O Irã voltou a impor controle rígido sobre o Estreito de Ormuz neste sábado (18), elevando a tensão no Oriente Médio mesmo com a retomada parcial da circulação de navios na região.
A decisão ocorre após os Estados Unidos manterem o bloqueio naval aos portos iranianos. Segundo autoridades militares de Teerã, a passagem voltou a ser administrada sob “controle rigoroso” das Forças Armadas e pode ser novamente fechada caso a pressão americana continue.
Apesar do endurecimento, um comboio de ao menos oito embarcações — incluindo petroleiros e navios de gás — cruzava o estreito neste sábado, na primeira movimentação significativa desde o início do conflito, há cerca de sete semanas.
O governo iraniano afirma que havia permitido a passagem limitada de navios durante a trégua recente, mas acusa os EUA de violações e classifica o bloqueio como “pirataria”. Diante disso, voltou a restringir o tráfego na rota, por onde passa cerca de 20% do petróleo mundial.
Autoridades iranianas já indicaram que o estreito pode ser totalmente fechado caso o bloqueio americano seja mantido.
O presidente dos Estados Unidos, Donald Trump, disse que o bloqueio continuará e condicionou qualquer mudança ao avanço das negociações com o Irã.

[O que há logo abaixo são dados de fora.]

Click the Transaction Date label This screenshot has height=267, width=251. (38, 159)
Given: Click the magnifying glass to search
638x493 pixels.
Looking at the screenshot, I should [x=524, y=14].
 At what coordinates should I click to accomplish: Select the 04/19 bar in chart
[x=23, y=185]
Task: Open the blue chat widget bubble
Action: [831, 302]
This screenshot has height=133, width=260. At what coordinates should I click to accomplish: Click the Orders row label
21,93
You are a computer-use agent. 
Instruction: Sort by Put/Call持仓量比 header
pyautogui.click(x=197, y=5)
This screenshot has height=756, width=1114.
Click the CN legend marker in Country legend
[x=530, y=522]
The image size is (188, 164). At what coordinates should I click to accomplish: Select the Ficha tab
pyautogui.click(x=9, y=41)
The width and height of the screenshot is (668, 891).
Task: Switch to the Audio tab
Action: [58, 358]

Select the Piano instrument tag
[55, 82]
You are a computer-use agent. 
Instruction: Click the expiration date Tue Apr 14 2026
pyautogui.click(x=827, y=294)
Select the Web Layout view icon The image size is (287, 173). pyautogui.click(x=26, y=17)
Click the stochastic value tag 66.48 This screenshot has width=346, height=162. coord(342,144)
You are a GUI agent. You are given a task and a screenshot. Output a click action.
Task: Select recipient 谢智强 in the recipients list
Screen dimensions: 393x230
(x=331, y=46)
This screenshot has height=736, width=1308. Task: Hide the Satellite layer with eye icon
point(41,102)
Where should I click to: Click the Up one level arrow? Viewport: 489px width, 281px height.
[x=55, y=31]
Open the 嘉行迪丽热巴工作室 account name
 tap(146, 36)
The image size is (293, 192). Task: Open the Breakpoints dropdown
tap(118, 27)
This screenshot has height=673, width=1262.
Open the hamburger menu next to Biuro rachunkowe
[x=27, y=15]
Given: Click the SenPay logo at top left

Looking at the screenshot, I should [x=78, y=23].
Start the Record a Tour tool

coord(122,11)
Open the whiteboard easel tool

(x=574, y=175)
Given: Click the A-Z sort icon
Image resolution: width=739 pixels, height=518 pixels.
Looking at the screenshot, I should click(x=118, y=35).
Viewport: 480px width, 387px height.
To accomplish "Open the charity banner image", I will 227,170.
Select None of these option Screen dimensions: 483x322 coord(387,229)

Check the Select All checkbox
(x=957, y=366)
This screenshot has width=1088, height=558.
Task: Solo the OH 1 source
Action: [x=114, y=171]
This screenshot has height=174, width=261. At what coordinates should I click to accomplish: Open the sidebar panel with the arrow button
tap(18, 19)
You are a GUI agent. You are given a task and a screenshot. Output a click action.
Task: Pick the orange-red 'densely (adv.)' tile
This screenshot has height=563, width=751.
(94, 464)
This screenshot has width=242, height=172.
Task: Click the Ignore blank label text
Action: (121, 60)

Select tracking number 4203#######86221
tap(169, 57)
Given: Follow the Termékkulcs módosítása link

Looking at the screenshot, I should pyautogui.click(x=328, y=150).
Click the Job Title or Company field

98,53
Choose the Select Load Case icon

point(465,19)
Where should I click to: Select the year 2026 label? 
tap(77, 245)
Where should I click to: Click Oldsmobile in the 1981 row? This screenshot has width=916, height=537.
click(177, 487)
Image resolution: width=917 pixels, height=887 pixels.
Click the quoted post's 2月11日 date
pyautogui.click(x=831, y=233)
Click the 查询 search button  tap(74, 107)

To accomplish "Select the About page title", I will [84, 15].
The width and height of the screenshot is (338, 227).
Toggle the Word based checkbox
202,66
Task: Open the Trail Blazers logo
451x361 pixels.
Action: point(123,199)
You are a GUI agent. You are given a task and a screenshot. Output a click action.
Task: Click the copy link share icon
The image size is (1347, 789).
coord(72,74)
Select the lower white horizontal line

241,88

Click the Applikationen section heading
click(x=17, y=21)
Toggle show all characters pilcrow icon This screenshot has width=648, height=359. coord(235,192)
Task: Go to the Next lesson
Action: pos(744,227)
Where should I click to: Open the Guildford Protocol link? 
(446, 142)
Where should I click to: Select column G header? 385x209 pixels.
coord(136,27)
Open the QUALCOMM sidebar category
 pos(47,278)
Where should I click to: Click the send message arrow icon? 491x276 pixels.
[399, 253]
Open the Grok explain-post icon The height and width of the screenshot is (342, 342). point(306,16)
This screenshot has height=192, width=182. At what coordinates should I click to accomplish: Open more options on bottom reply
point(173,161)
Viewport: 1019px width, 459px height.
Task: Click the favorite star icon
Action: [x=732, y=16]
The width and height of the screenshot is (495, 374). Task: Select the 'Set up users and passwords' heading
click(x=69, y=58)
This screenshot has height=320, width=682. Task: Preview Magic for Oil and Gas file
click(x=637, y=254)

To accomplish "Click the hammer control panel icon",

Ele também afirmou que o cessar-fogo atual pode acabar na próxima quarta-feira (22), se não houver acordo.
As conversas entre os dois países, mediadas pelo Paquistão, ainda não têm confirmação de avanço imediato. Reuniões previstas em Islamabad enfrentam incertezas logísticas.
O programa nuclear iraniano segue como principal impasse. Enquanto Washington defende restrições mais duras, Teerã insiste que suas atividades têm fins civis.
A instabilidade no Estreito de Ormuz continua afetando o mercado internacional. A interrupção da rota fez o preço do petróleo disparar nas últimas semanas, com recuo recente diante da possibilidade de retomada parcial do tráfego.
Mesmo com navios voltando a cruzar a região, o cenário segue indefinido, com risco de novo bloqueio total e escalada do conflito.